═══ Entries

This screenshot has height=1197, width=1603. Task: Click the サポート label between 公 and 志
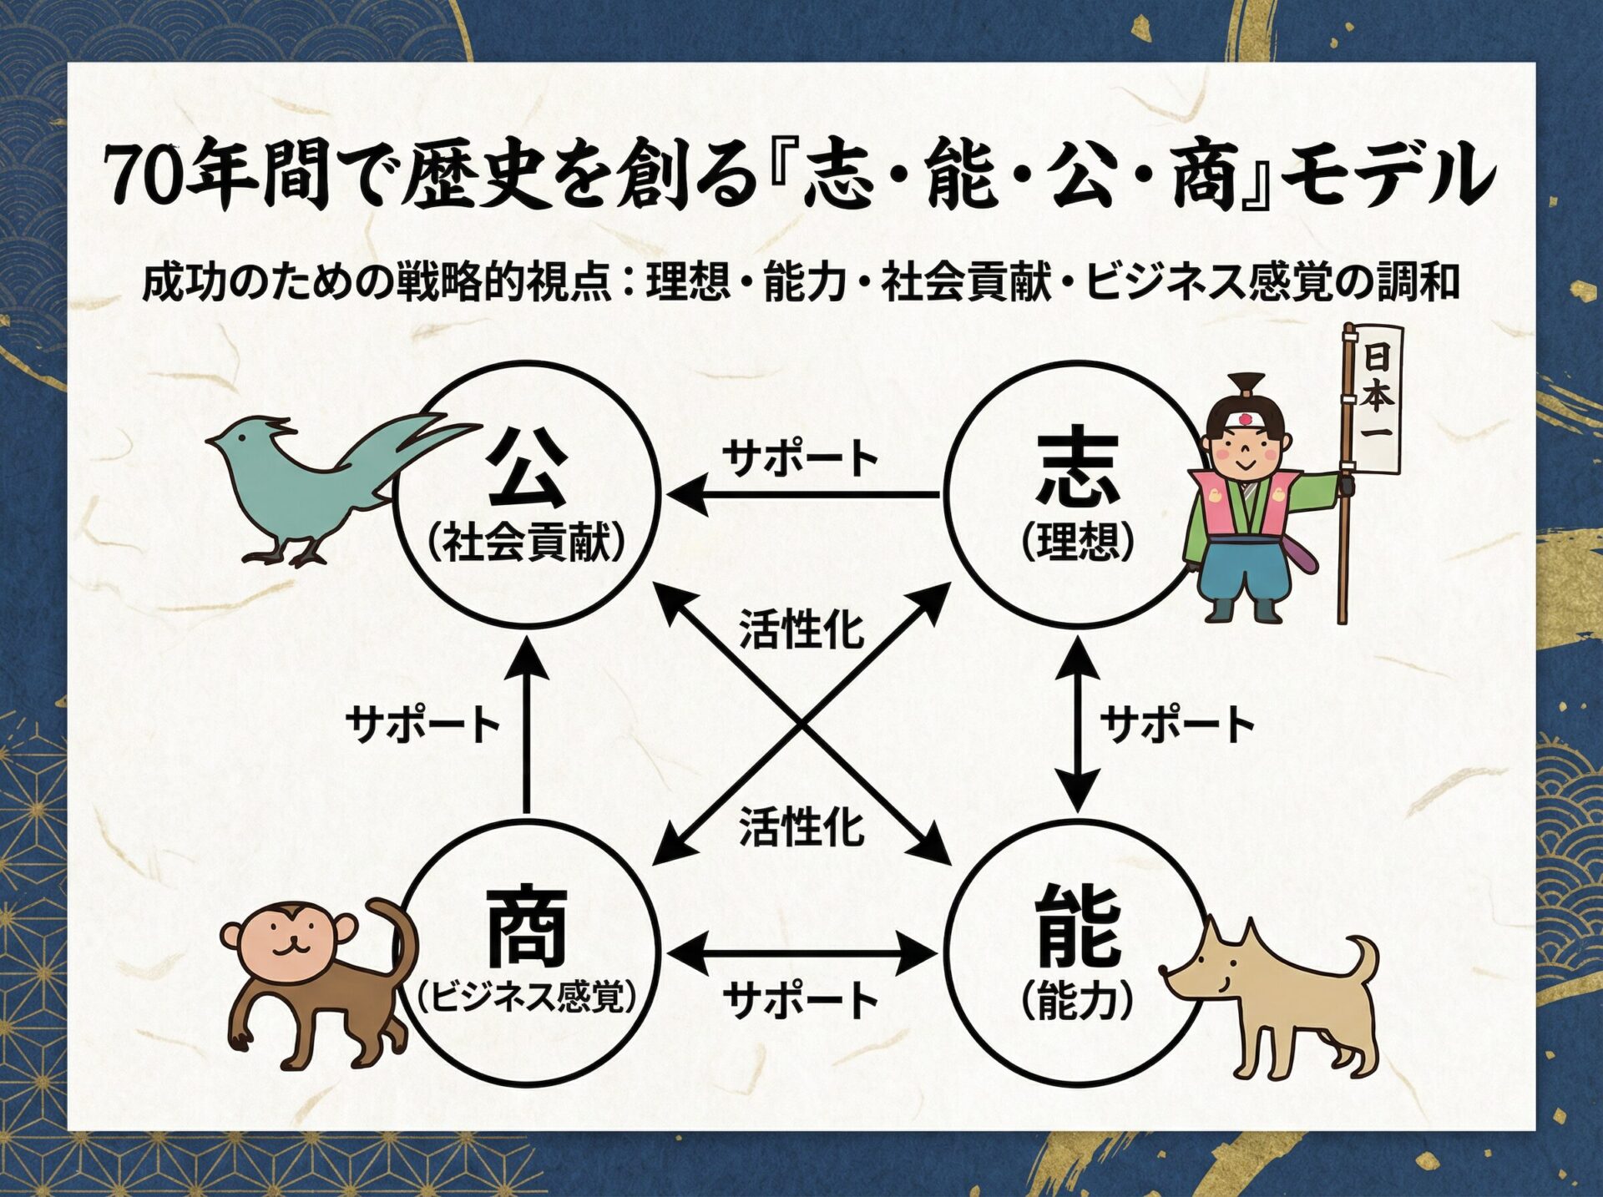coord(801,458)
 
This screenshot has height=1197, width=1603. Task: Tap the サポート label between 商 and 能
coord(801,999)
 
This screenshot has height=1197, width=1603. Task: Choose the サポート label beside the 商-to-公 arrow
coord(422,724)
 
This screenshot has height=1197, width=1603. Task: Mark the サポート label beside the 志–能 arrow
coord(1177,724)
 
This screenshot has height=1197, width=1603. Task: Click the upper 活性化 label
coord(802,629)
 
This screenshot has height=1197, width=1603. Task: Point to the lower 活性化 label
coord(802,828)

══════

* _Direction_
Reproduce each line of the data above verbatim, omitting the pictures.

* _Full response_
This screenshot has height=1197, width=1603. Task: Click the サポート label between 公 and 志
coord(801,458)
 
This screenshot has height=1197, width=1603. Task: Tap the サポート label between 商 and 能
coord(801,999)
 
This screenshot has height=1197, width=1603. Task: Choose the サポート label beside the 商-to-公 arrow
coord(422,724)
 
This screenshot has height=1197, width=1603. Task: Mark the サポート label beside the 志–能 arrow
coord(1177,724)
 
This screenshot has height=1197, width=1603. Task: Click the upper 活性化 label
coord(802,629)
 
This screenshot has height=1197, width=1603. Task: Point to the lower 活性化 label
coord(802,828)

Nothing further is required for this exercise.